How do I report a concern
Anyone can report a concern about a child. If you have any concerns about a child you should report it to the Child and Family Agency. A report can be made in person, by telephone or in writing. Any member of the public who has a concern about a child can contact the local social work duty service in the area where the child lives for advice about reporting your concerns.
If a child is in danger outside office hours you can contact the Gardai.
Under The Protection of Persons Reporting Child Abuse Act 1998, so long as you report what you believe is true and it is done in good faith you cannot be sued.
What happens next?
Child and Family Agency social workers based in Local Offices provide support to children and families who are experiencing difficulties; they assess child welfare and protection concerns, support families who are finding it difficult to manage the care of their children, refer families to other support services and find alternative care if the child cannot live at home.

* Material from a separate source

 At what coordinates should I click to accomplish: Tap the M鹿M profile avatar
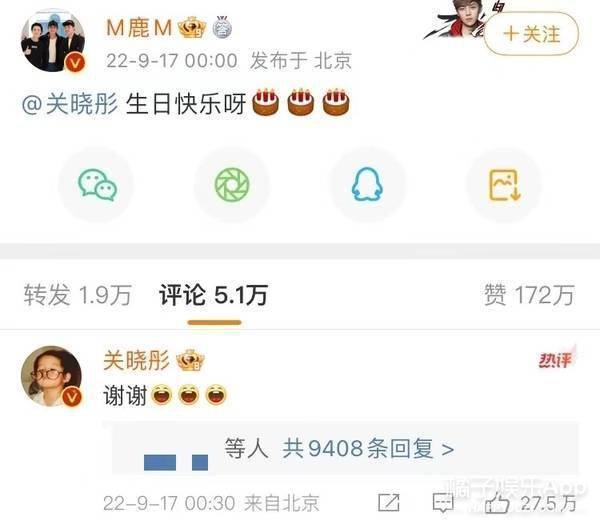pyautogui.click(x=53, y=41)
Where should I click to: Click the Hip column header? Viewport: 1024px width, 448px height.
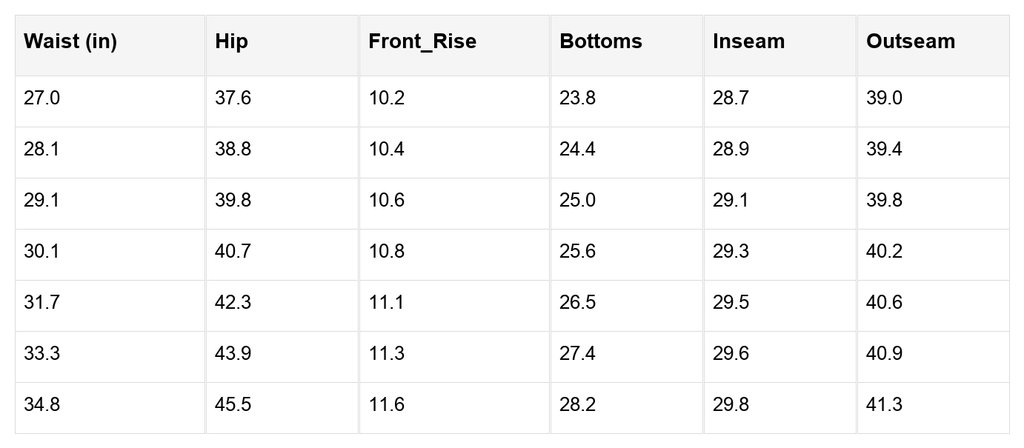click(x=232, y=42)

Under Irish law the Child and Family Agency has the authority to assess all reports of child abuse. Assessments are carried out by Child and Family Agency social workers.
If a child is in immediate danger such as being left at home alone, being badly beaten, being sexually abused, then there will be an immediate response. This may involve the child being taken to a safe place until a full assessment is done. A safe place will often be with the extended family. Only in a few cases will a child be placed in temporary foster care or Child and Family Agency residential care. Child and Family Agency social workers work closely with the Gardaí. The Gardaí are in charge of criminal investigations. They gather evidence and send it to the Director of Public Prosecutions (DPP). The DPP decides whether to prosecute an alleged abuser. If having made an initial assessment the Child and Family Agency suspects that a child has been wilfully neglected, physically or sexually abused, the Child and Family Agency will formally notify the Gardaí.